* _WHAT IS REQUIRED_:
Put the records below into a numbered list with one line per item, skipping any blank lines. Leave the pictures out of your list.
--- DATA LISTING ---
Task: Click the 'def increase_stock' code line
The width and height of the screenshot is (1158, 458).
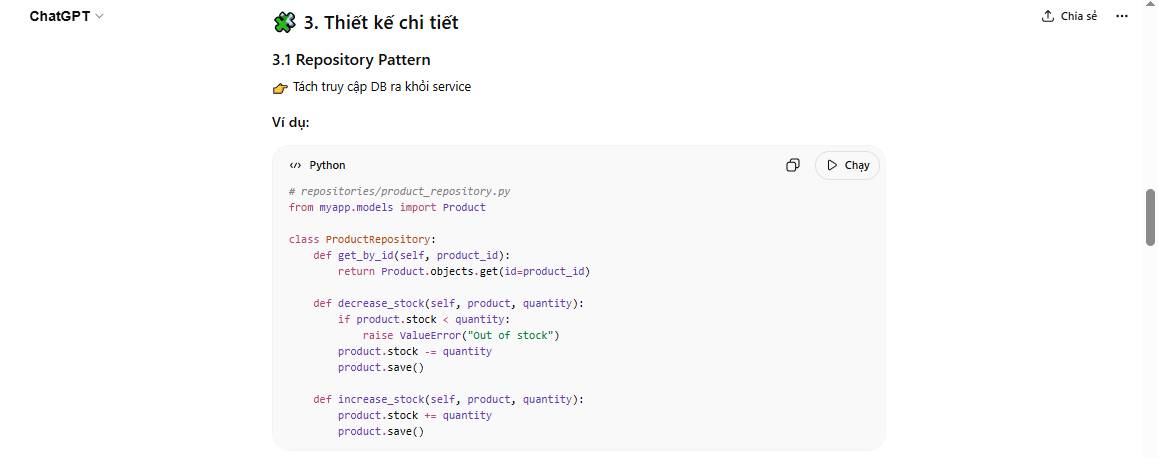Action: pyautogui.click(x=447, y=399)
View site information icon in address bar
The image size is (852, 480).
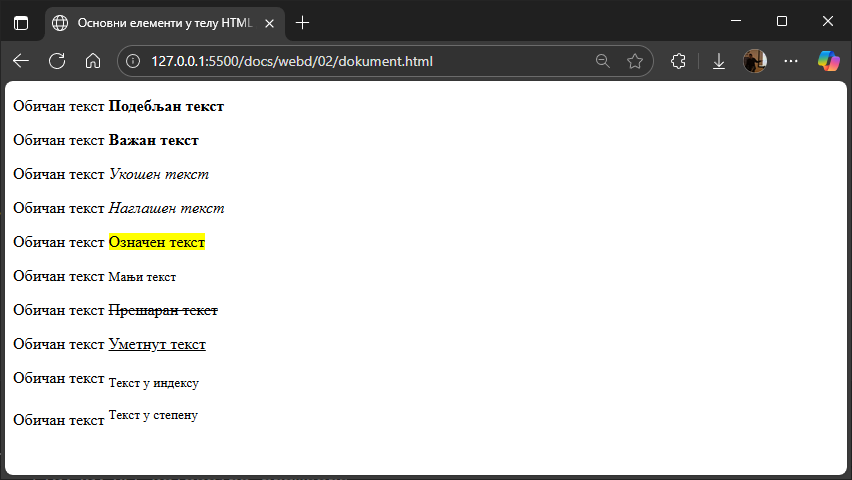pyautogui.click(x=134, y=61)
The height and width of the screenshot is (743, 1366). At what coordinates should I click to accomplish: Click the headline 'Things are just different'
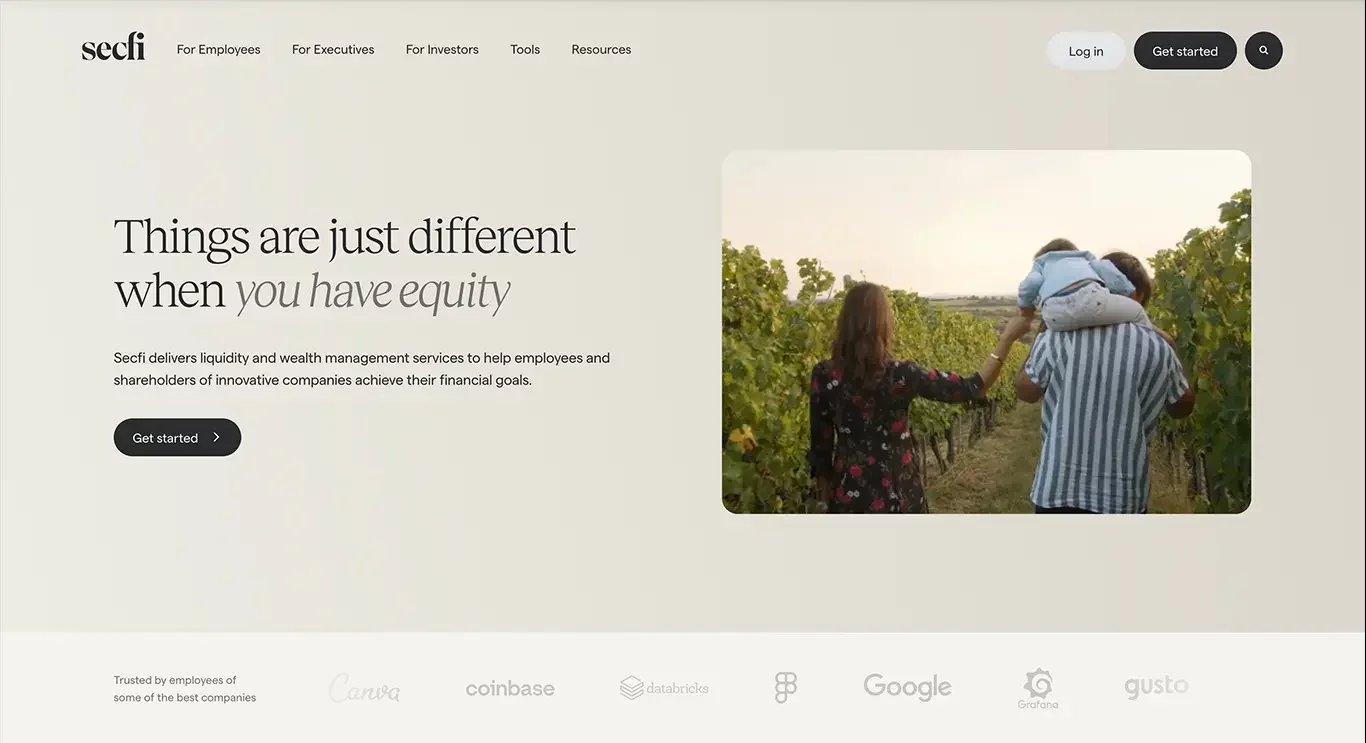click(344, 237)
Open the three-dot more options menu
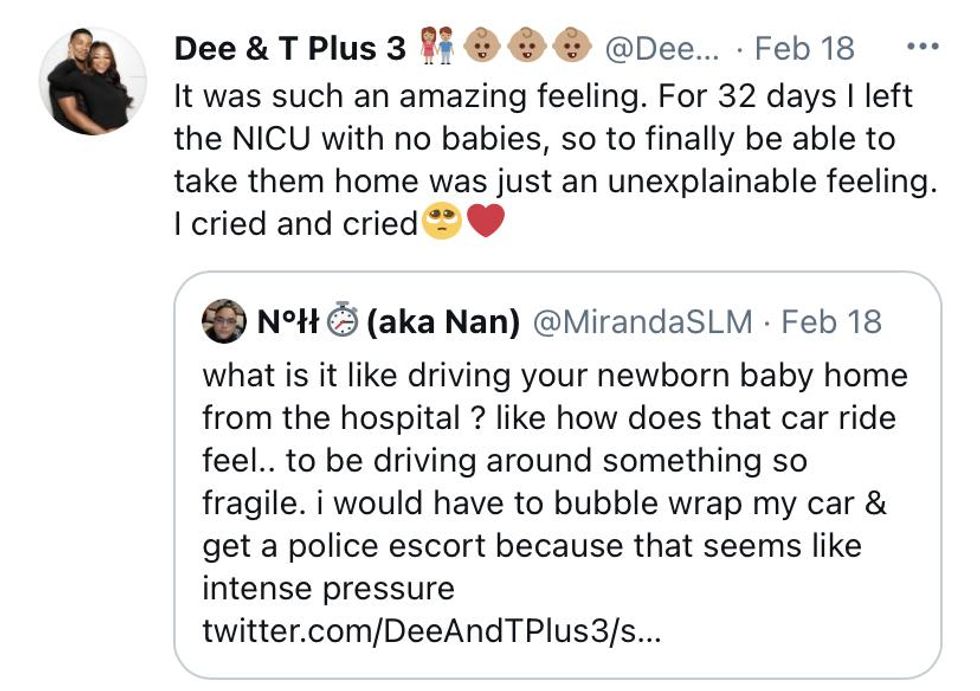This screenshot has height=691, width=980. 921,47
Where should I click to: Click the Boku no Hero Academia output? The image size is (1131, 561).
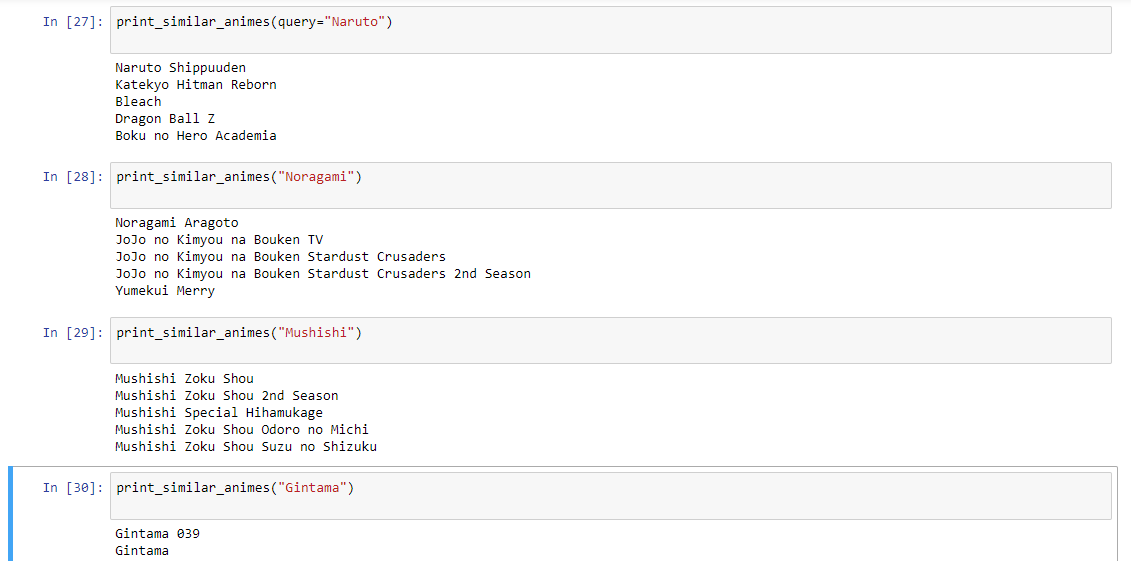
---
* _ANSWER FOR THE TASK_:
1. Task: Click the 'def increase_stock' code line
2. The width and height of the screenshot is (1158, 458).
3. Action: pyautogui.click(x=447, y=399)
4. View site information icon in address bar
5. The image size is (852, 480).
6. pyautogui.click(x=134, y=61)
7. The height and width of the screenshot is (743, 1366). At what coordinates should I click to accomplish: Click the headline 'Things are just different'
8. click(344, 237)
9. Open the three-dot more options menu
10. This screenshot has height=691, width=980. 921,47
11. Where should I click to: Click the Boku no Hero Academia output? The image size is (1131, 561).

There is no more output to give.